The Folk Diary 1.2010

Here is an album that is as unexpected as it is delightful. Sean-nós singing in the Irish language is probably the oldest and certainly the most complex and difficult of all the singing traditions in these islands and enthusiasts will be used to hearing the recordings that were released in the early days of the revival of the few surviving veterans from the various Gaeltacht areas of the west of Ireland.

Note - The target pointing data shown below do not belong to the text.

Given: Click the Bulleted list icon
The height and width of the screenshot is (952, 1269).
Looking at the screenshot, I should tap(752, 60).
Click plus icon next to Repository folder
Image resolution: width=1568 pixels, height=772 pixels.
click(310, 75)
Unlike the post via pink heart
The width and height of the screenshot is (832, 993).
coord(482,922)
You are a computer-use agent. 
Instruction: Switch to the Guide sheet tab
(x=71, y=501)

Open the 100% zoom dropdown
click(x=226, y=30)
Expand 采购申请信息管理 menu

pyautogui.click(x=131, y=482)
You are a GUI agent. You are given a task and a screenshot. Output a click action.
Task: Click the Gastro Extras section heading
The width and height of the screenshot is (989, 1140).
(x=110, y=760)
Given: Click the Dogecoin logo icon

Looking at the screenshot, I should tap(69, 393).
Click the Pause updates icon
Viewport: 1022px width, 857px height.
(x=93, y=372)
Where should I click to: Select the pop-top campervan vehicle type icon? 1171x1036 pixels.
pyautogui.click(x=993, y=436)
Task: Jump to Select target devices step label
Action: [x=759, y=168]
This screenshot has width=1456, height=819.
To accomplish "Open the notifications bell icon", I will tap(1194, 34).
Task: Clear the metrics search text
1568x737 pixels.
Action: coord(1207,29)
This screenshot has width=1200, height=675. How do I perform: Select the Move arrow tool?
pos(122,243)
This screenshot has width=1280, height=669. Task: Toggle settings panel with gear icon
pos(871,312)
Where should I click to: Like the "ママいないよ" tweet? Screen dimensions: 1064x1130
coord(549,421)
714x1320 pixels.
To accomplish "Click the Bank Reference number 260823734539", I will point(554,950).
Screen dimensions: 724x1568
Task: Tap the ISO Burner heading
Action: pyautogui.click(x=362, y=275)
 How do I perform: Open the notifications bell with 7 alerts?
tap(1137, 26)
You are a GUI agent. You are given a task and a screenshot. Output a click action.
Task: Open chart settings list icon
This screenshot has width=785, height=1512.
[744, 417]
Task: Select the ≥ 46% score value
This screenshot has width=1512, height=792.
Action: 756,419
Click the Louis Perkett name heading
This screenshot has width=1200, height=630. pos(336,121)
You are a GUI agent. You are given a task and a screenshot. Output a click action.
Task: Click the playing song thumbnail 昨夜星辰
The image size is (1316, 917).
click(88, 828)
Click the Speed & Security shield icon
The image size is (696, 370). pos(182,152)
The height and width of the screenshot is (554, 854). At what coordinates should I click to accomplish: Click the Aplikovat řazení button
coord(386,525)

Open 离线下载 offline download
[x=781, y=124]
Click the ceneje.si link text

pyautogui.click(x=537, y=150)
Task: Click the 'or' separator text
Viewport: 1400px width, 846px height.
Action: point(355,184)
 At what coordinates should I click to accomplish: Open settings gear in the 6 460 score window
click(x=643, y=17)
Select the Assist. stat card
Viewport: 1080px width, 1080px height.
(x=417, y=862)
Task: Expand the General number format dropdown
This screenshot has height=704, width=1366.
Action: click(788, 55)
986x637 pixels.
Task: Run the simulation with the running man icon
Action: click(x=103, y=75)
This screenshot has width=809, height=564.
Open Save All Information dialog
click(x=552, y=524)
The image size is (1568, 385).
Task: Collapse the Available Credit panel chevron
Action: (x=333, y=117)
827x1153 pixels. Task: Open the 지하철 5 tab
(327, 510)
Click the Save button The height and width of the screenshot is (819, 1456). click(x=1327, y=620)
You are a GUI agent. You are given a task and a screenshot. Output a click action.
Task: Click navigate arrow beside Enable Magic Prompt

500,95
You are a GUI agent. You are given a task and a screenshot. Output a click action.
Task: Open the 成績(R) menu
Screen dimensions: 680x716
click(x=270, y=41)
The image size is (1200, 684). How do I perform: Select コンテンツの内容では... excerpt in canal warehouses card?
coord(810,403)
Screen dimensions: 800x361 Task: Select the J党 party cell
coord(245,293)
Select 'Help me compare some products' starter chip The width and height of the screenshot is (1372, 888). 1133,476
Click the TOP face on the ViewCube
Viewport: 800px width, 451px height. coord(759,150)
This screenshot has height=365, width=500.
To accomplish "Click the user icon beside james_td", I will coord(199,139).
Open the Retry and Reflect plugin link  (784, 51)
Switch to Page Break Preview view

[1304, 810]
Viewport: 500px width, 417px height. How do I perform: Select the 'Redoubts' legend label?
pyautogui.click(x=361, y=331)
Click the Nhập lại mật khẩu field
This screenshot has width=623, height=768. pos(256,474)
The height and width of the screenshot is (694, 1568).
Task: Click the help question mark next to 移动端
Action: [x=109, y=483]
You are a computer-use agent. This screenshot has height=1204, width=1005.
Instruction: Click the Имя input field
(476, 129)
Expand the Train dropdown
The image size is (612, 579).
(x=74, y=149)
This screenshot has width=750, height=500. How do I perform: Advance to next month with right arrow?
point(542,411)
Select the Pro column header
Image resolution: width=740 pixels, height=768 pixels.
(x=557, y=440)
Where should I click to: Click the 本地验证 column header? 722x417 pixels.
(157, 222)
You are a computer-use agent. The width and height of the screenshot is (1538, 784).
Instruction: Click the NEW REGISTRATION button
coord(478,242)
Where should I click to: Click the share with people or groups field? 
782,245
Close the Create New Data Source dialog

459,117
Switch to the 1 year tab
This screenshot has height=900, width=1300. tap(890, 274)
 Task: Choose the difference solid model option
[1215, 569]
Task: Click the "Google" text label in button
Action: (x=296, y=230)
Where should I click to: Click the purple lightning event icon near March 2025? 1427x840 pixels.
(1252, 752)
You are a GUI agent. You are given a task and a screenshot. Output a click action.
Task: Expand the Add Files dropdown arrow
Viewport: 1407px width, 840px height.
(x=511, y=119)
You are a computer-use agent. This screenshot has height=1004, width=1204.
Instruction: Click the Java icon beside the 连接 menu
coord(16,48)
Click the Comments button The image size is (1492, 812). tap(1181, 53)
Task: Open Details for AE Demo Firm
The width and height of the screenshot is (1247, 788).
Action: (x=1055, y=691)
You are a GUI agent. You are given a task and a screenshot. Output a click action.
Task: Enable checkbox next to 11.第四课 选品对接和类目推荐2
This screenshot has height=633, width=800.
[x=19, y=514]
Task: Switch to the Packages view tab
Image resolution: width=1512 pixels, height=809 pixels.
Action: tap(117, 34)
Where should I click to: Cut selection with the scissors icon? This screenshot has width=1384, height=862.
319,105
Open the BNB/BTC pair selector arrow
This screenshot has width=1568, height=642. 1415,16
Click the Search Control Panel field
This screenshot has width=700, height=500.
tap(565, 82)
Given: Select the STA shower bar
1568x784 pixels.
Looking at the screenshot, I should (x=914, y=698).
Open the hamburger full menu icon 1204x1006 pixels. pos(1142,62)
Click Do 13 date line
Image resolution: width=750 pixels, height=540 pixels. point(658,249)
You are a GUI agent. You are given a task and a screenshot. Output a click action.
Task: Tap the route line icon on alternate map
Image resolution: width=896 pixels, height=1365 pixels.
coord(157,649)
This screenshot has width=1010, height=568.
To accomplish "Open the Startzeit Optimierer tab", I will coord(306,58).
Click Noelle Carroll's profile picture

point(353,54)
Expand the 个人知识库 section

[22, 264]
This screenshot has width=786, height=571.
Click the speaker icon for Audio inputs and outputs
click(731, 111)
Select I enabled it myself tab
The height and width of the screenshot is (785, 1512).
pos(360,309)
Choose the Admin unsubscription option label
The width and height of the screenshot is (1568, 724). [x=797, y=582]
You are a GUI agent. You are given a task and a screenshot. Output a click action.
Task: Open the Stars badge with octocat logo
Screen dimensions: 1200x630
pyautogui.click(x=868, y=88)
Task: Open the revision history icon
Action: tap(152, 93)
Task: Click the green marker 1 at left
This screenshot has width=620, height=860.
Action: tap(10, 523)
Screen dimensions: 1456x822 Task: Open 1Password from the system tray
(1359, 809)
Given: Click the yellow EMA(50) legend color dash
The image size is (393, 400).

This means that this album comes as a surprise in a number of ways. Firstly, we are hearing a younger man at the height of his powers showing all the required skills in handling all the difficult cadences, decorations, twists and turns of this repertoire and then we are hearing much of the singing accompanied after what was always a solo unaccompanied tradition.

The accompanists come from both traditional and classical disciplines but they are innovating successfully in finding a way to augment the singer in a way that is compatible with this type of singing.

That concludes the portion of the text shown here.